Traslandola ai giorni d’oggi − De Martino cita il filosofo Emmanuel Mounier − l’apocalisse moderna è del tutto differente da quelle del passato, poiché «nasce dal crollo delle due grandi religioni del mondo moderno, il Cristianesimo e il razionalismo». A questi due aspetti De Martino aggiunge il credo politico che, come la religione, preannuncia un futuro di riscatto (al rassicurante Regno dei cieli può corrispondere allora la società comunista sulle ceneri della dittatura del proletariato).

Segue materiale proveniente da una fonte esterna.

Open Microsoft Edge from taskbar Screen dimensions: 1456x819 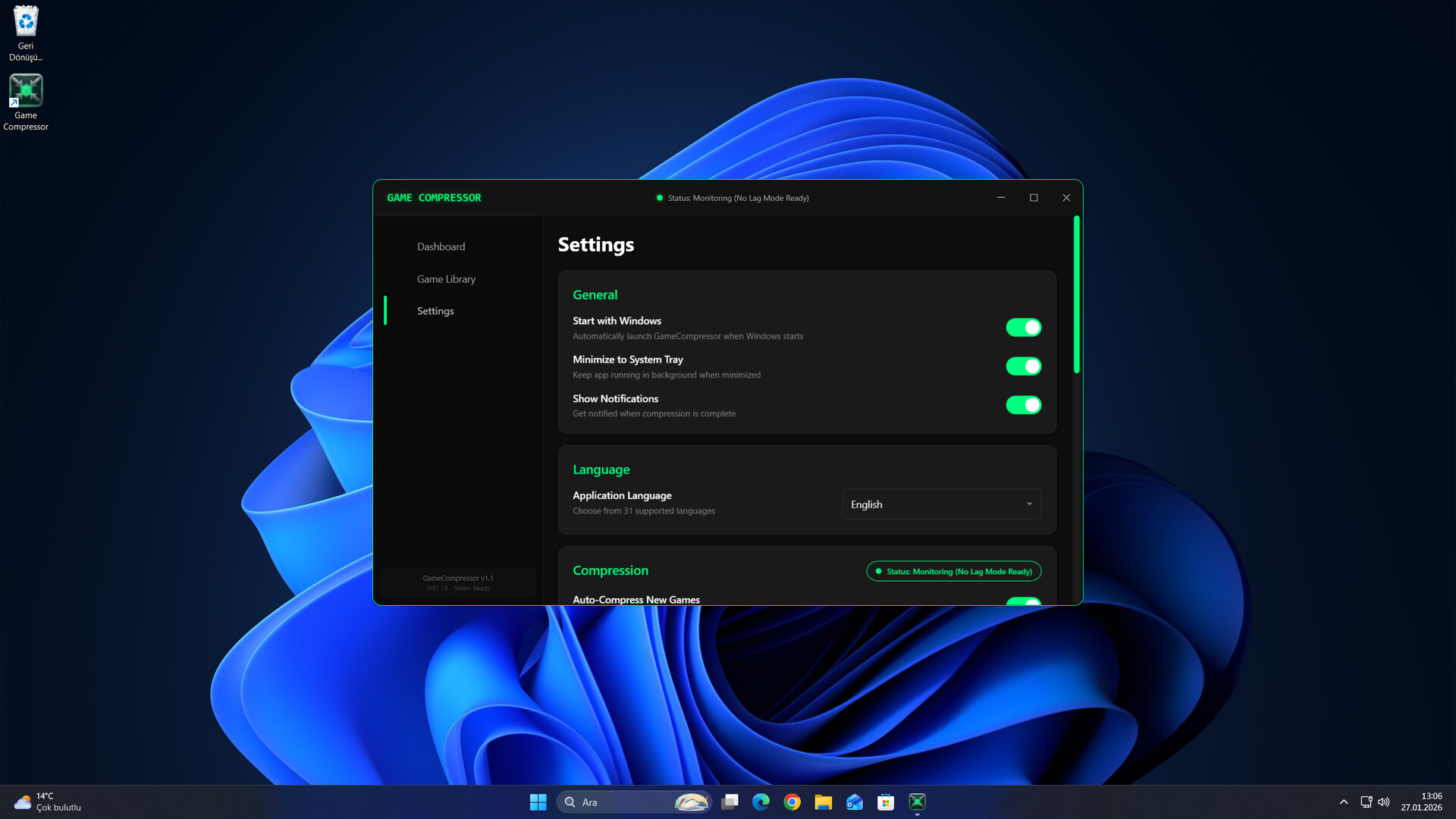pyautogui.click(x=761, y=802)
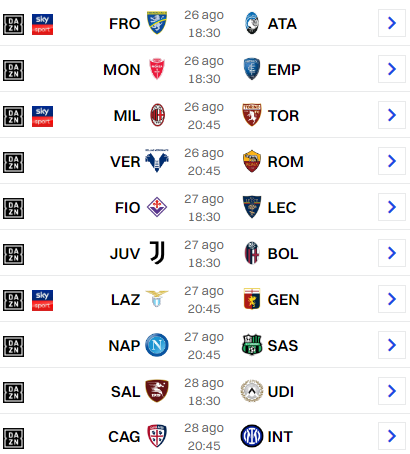Click the AC Milan crest
Screen dimensions: 410x454
tap(157, 115)
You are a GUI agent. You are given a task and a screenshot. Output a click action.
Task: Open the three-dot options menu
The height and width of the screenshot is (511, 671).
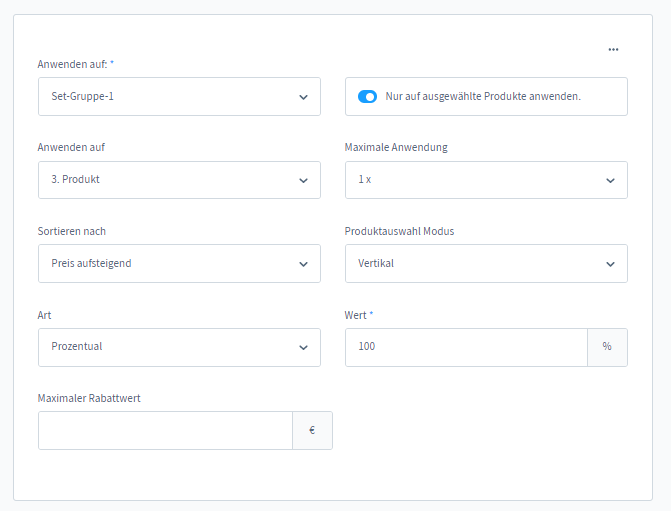point(613,49)
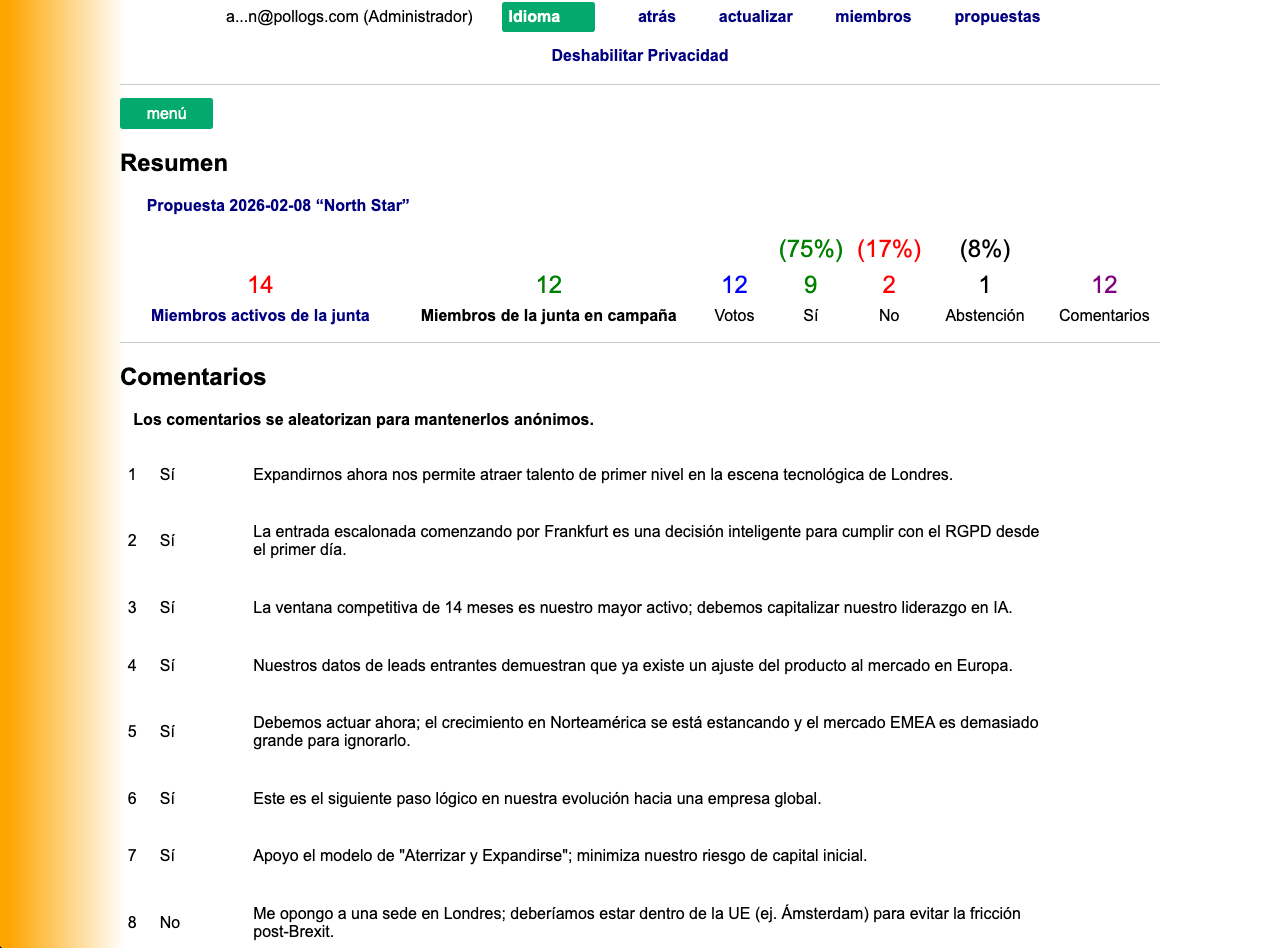The height and width of the screenshot is (948, 1279).
Task: Click the Abstención count of 1
Action: [x=984, y=285]
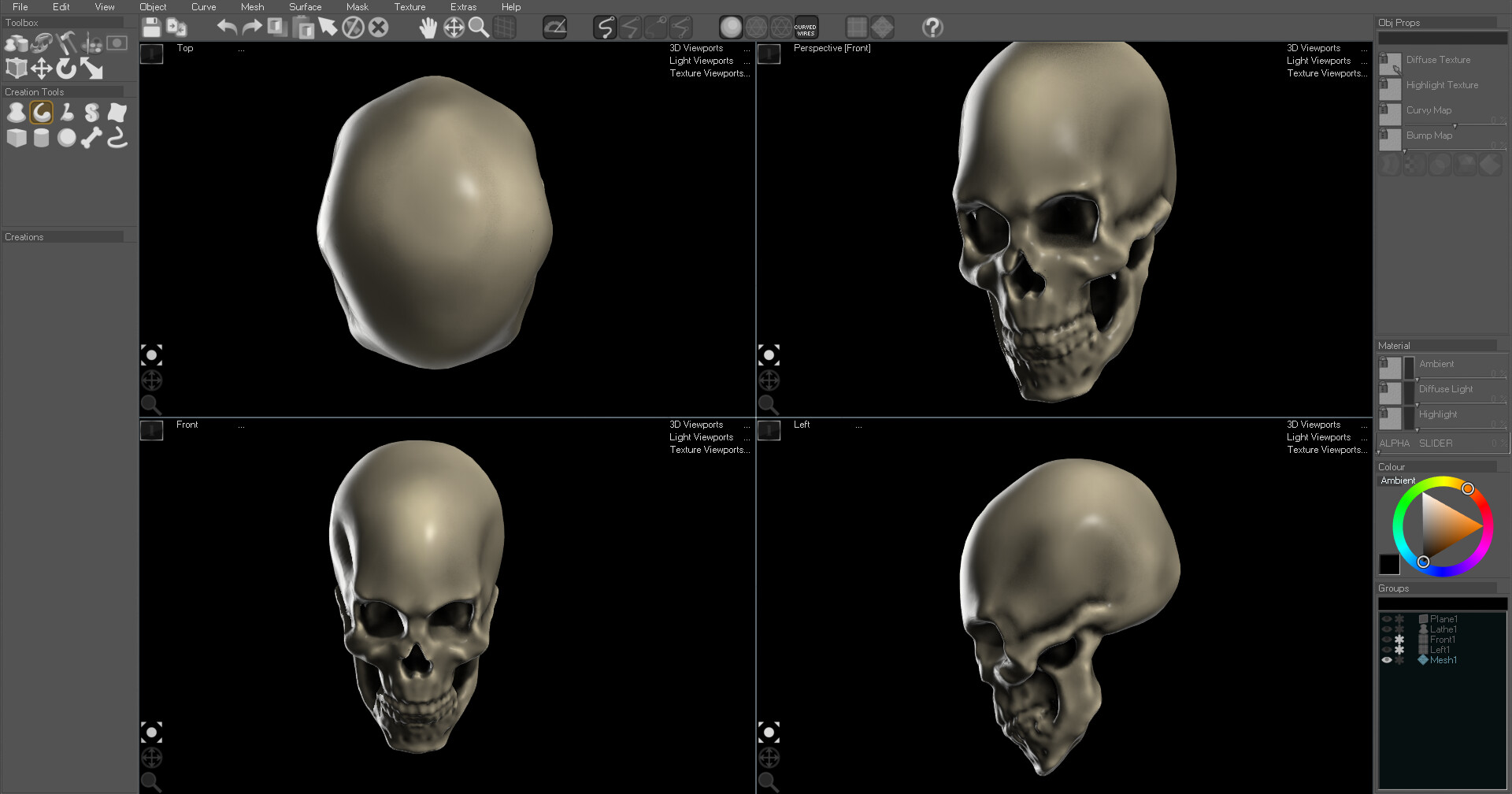The width and height of the screenshot is (1512, 794).
Task: Select the Cube creation tool
Action: [x=17, y=138]
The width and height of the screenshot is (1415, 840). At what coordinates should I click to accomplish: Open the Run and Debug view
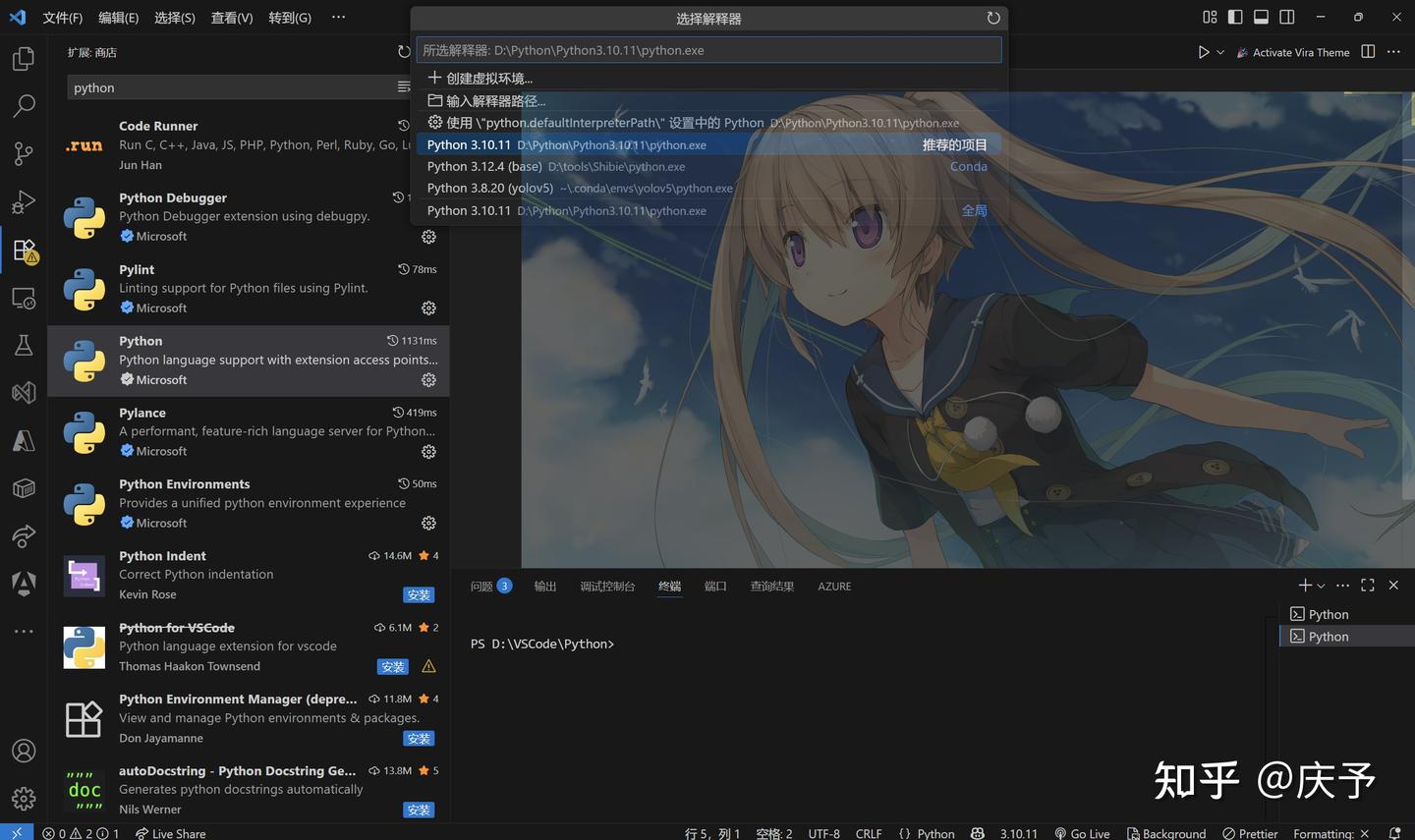click(24, 201)
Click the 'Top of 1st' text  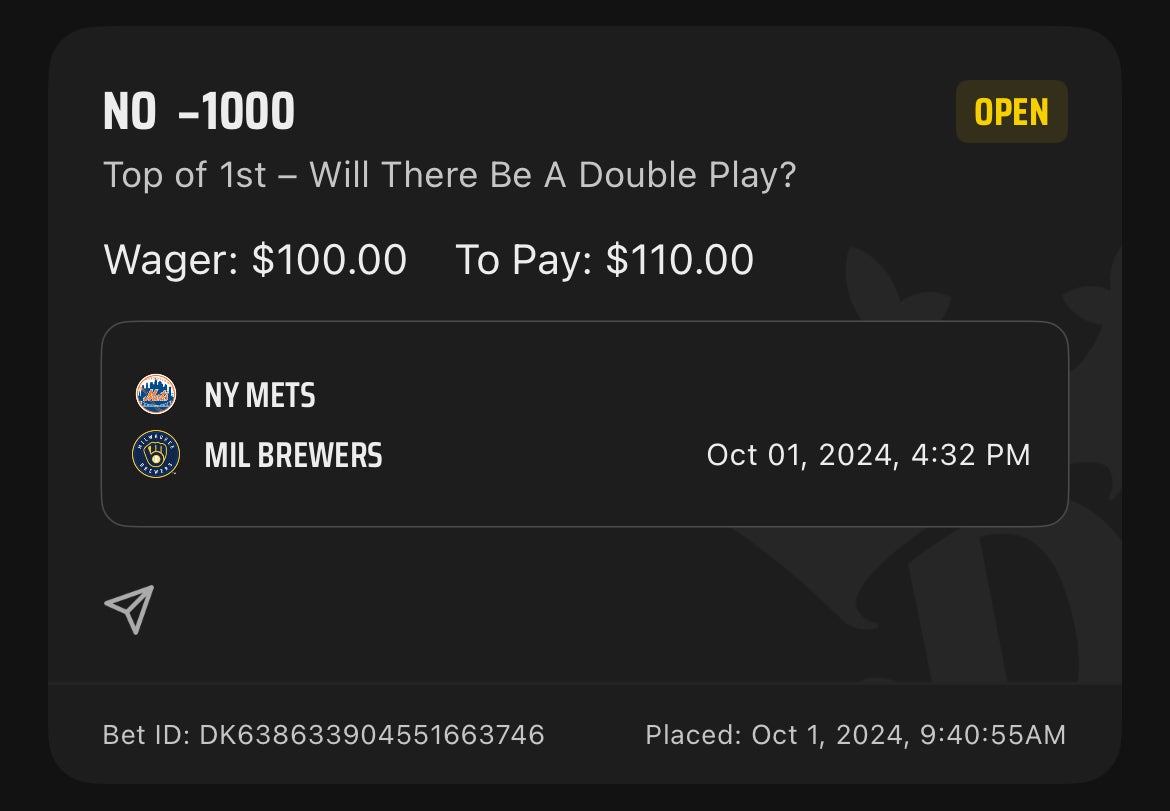(x=185, y=176)
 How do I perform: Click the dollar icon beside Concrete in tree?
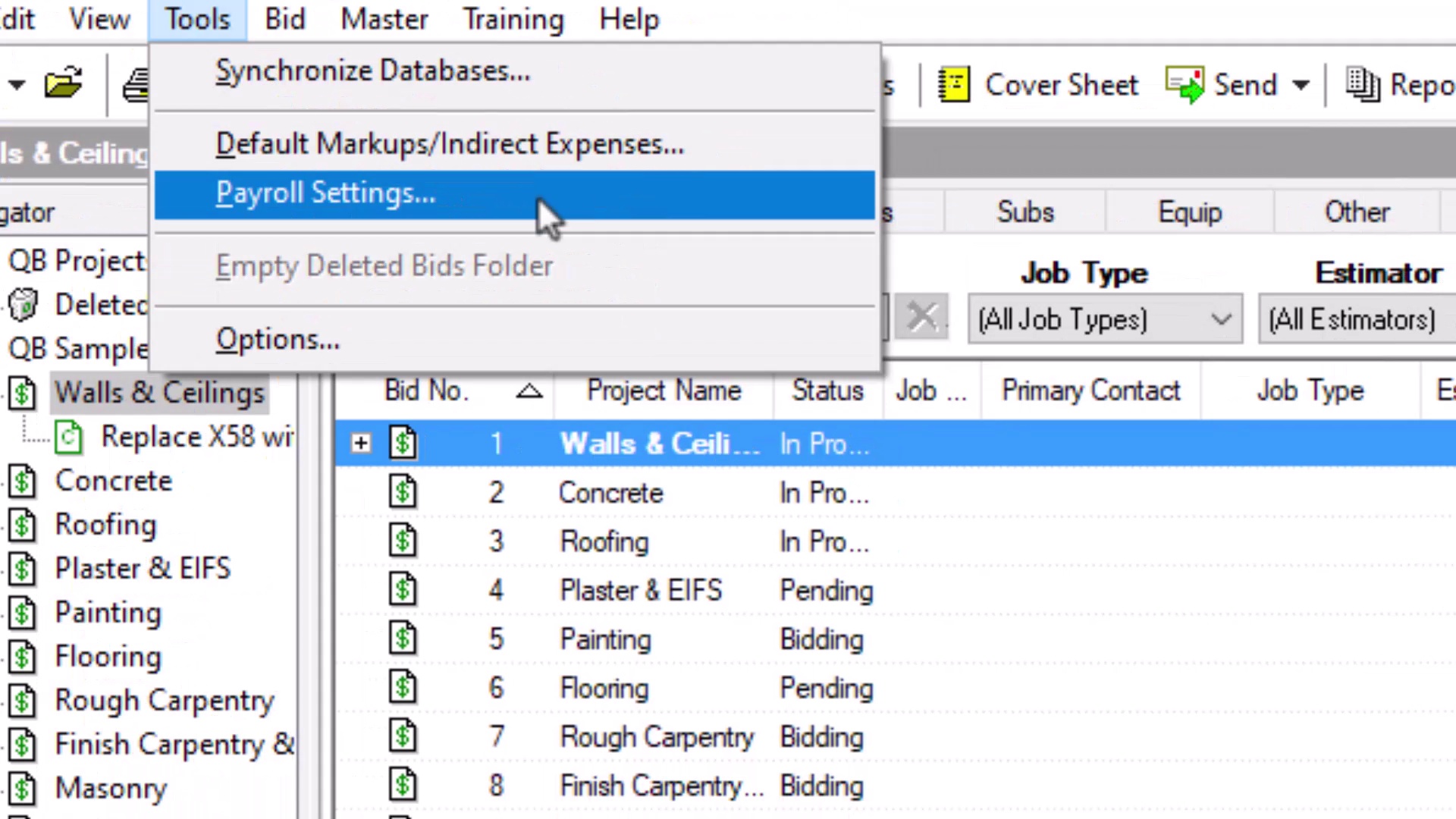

Ma il Marxismo non ha avuto vita facile, l’influsso del Cristianesimo sulla nostra cultura è di certo stato ridimensionato, e la scienza, seppure le crediamo sempre più fermamente, sembra non bastare più al nostro sollievo collettivo. La “tecnica laica” di matrice scientista, come la chiama l’etnologo Enzo Alliegro in Out of place, out of control (2020), dopotutto sembra essere il principale dispositivo culturale che la nostra società globalizzata si è dotata per risolvere le sue concatenanti crisi della presenza. Già De Martino scriveva di come questa scienza e tecnica dell’occidente non solo a volte risultavano fallaci nel risolvere queste crisi, ma ne potevano essere gli stessi detonatori (in questo caso, nucleari).  La scienza è ancora oggi paradossale: complice del progresso economico e industriale che ha portato in meno di un secolo al collasso climatico ed ecologico, è la stessa che (grazie agli stessi modelli previsionali sviluppati durante le guerre mondiali) ci fornisce di una miriade di dati che ci allertano e tramite i quali possiamo prospettare alcune parziali strade di salvezza. Ma come stiamo reagendo emotivamente e psicologicamente a tutto ciò? Scriveva allarmato De Martino, ricollegandosi alla “nausea” di Sartre o all’“indifferenza” di Moravia, che «l’esperienza attuale della fine del mondo è patologica», poiché si presenta nella forma di un “essere-agiti-da” qualcosa di esterno che mette a rischio l’intero ordine mondiale e che non ha alcuna possibilità di risoluzione. Da un senso di apocalisse culturale si rischiava così di passare a un senso di apocalisse psicopatologico.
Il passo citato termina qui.